■ **DIRECTIONS FOR THIS TASK**:
Beginning with the line that contains "Open the dropdown arrow beside Open icon", copy each subsequent line of the data below through the last one, including both ends but not the pictures.

——————————

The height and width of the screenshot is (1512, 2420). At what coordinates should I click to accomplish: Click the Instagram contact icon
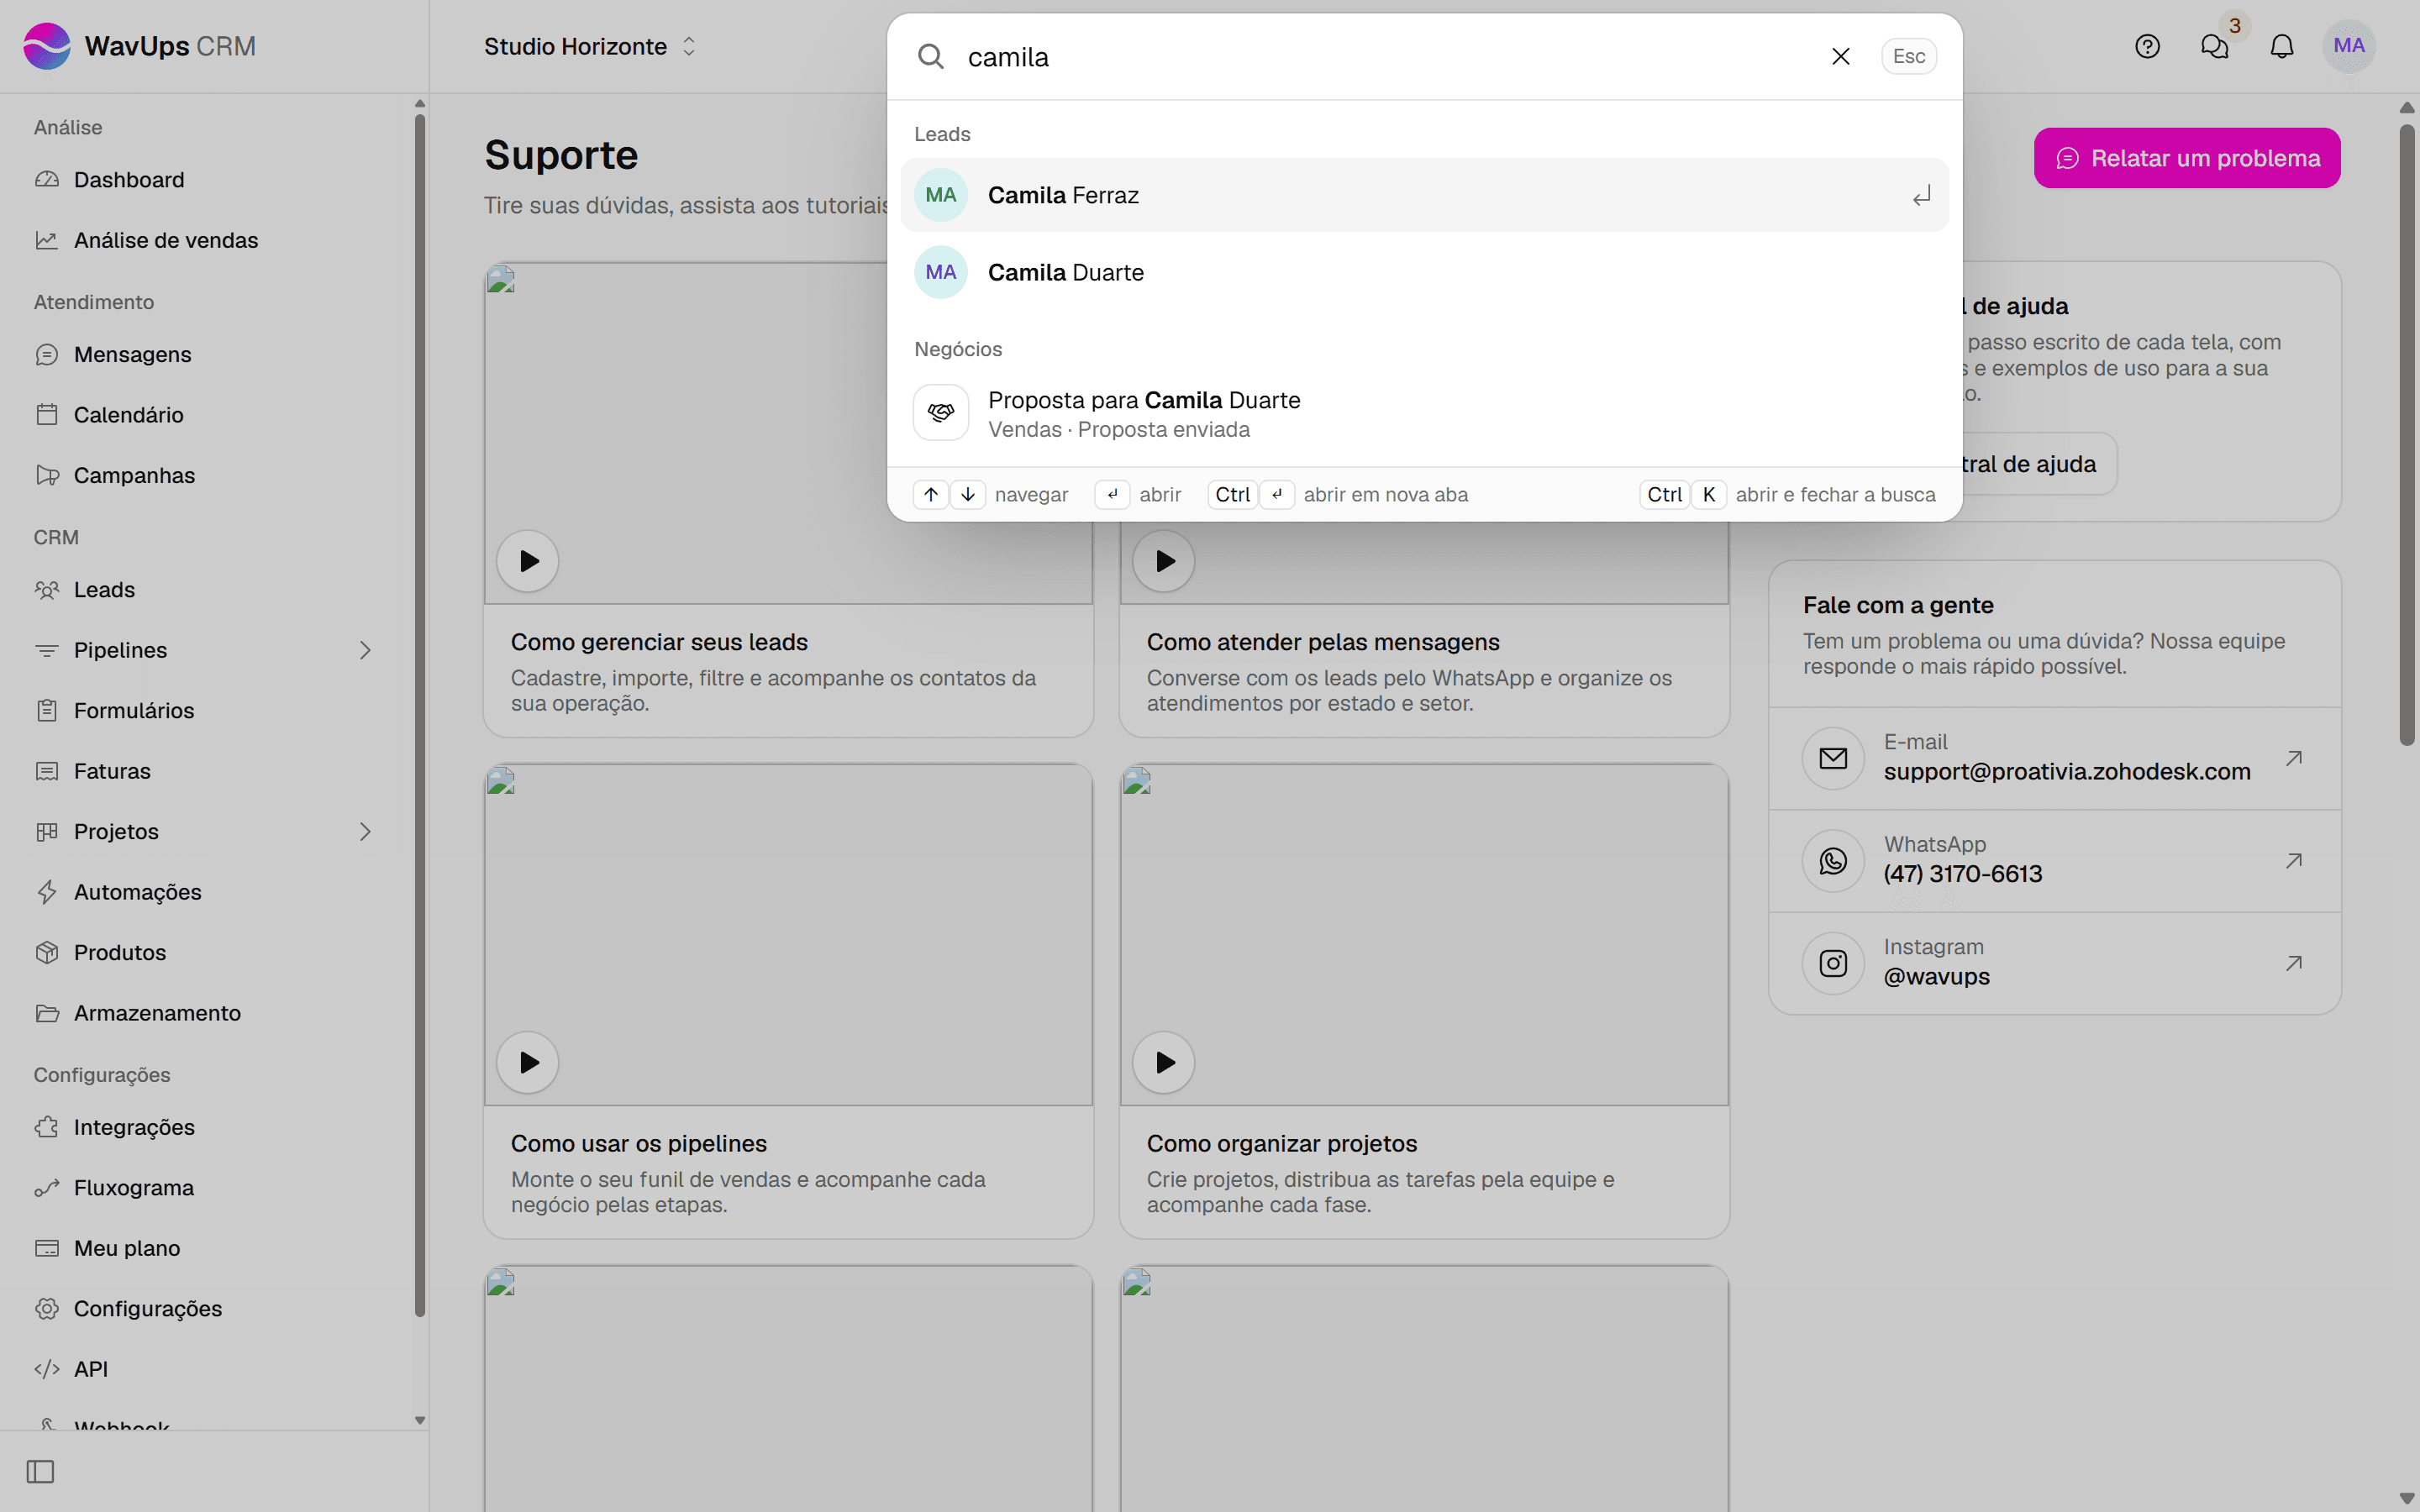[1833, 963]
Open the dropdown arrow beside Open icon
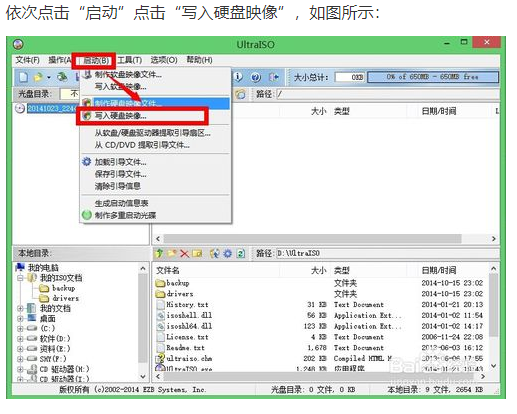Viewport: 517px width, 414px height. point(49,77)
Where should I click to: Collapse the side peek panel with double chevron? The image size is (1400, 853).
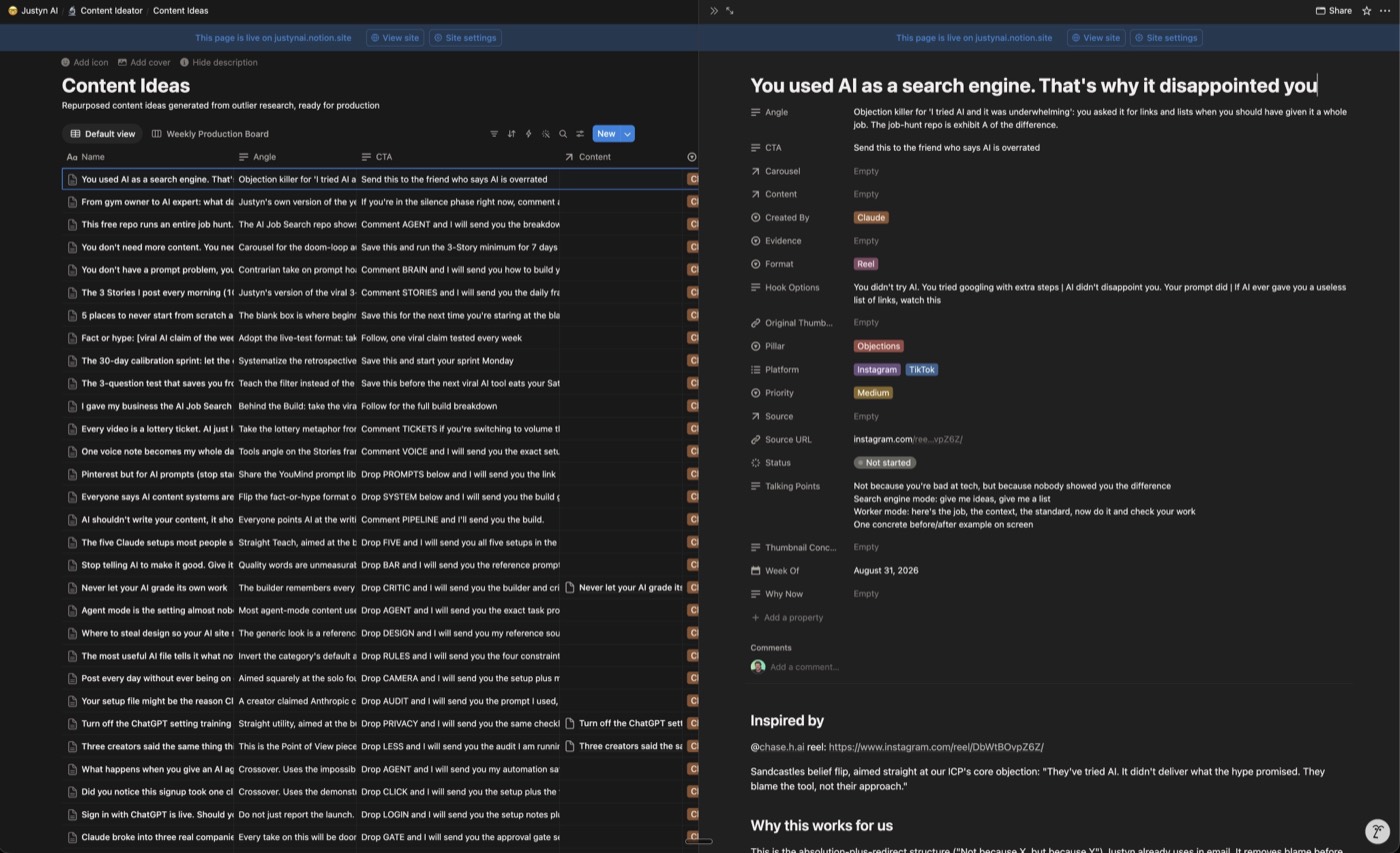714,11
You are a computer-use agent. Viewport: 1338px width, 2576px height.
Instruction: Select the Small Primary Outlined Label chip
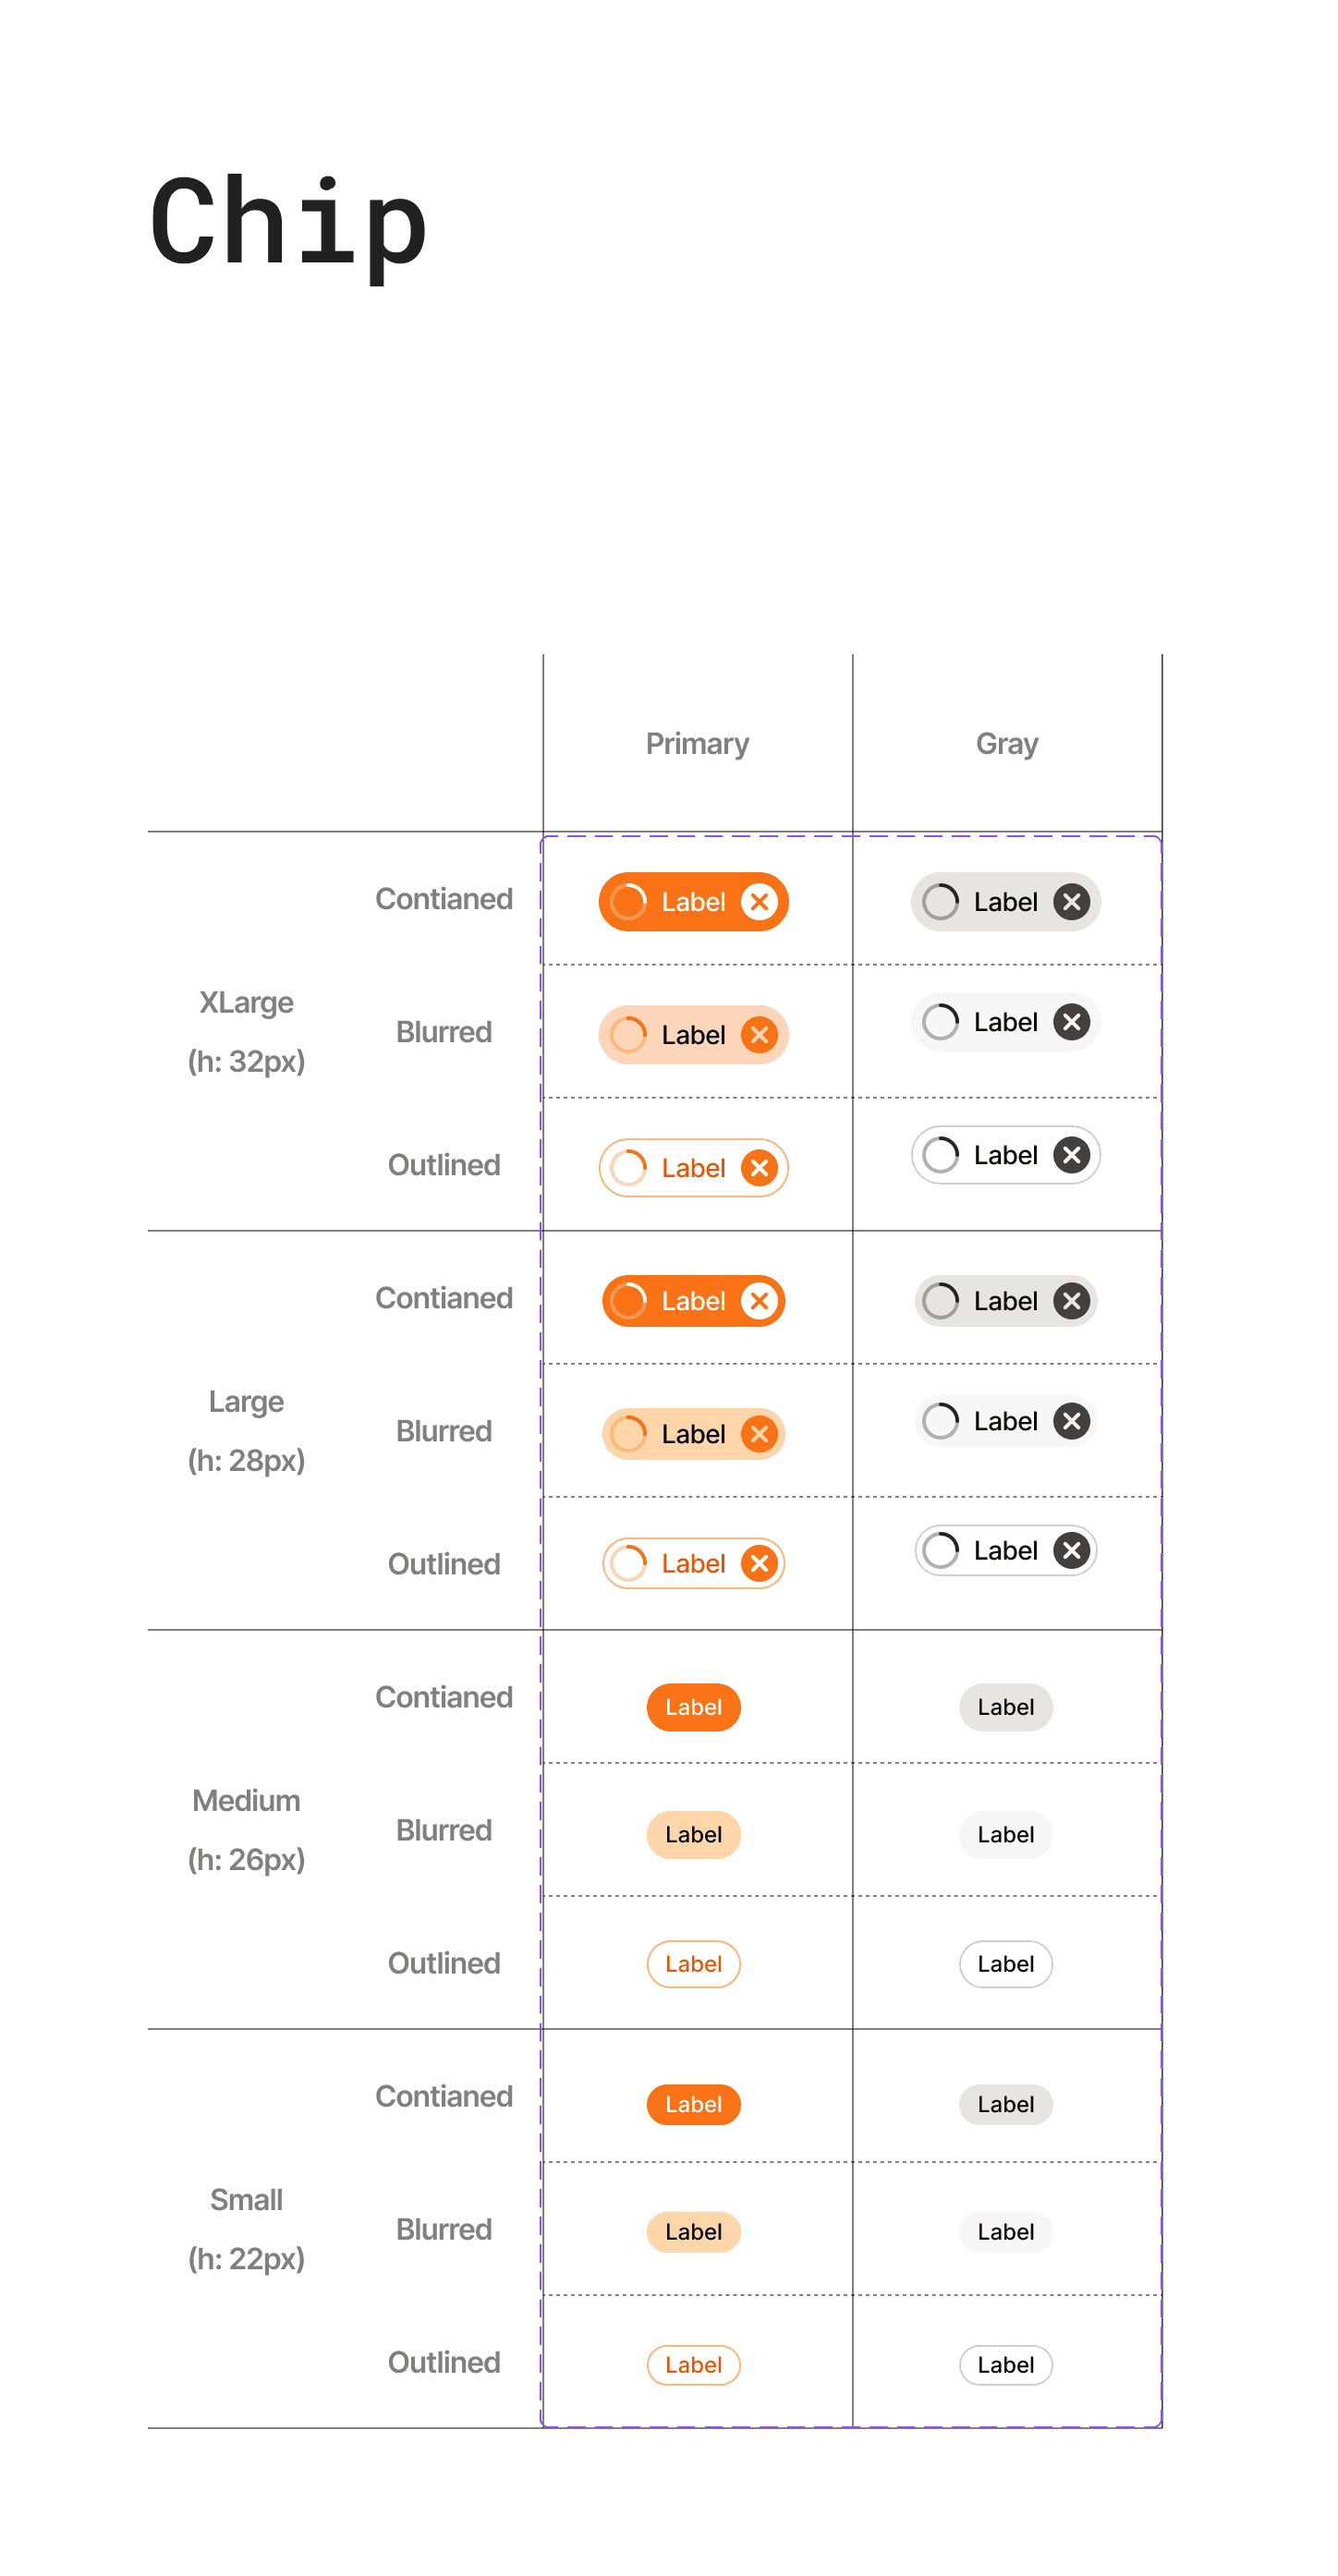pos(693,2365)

——————————

■ **RESPONSE AREA**:
Open the dropdown arrow beside Open icon
Viewport: 517px width, 414px height. point(49,77)
Where should I click to: Collapse the side peek panel with double chevron? The image size is (1400, 853).
714,11
You are a computer-use agent. Viewport: 1338px width, 2576px height.
Instruction: Select the Small Primary Outlined Label chip
pos(693,2365)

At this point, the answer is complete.